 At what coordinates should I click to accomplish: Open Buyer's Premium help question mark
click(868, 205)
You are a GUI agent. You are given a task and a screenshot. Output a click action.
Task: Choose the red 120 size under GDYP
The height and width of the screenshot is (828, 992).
--------------------
* **About this exercise**:
Each line of the data must be returned exactly.

* **Result below**:
 At what coordinates should I click to accomplish: Open Buyer's Premium help question mark
click(868, 205)
You are a GUI agent. You are given a task and a screenshot. Output a click action.
Task: Choose the red 120 size under GDYP
The height and width of the screenshot is (828, 992).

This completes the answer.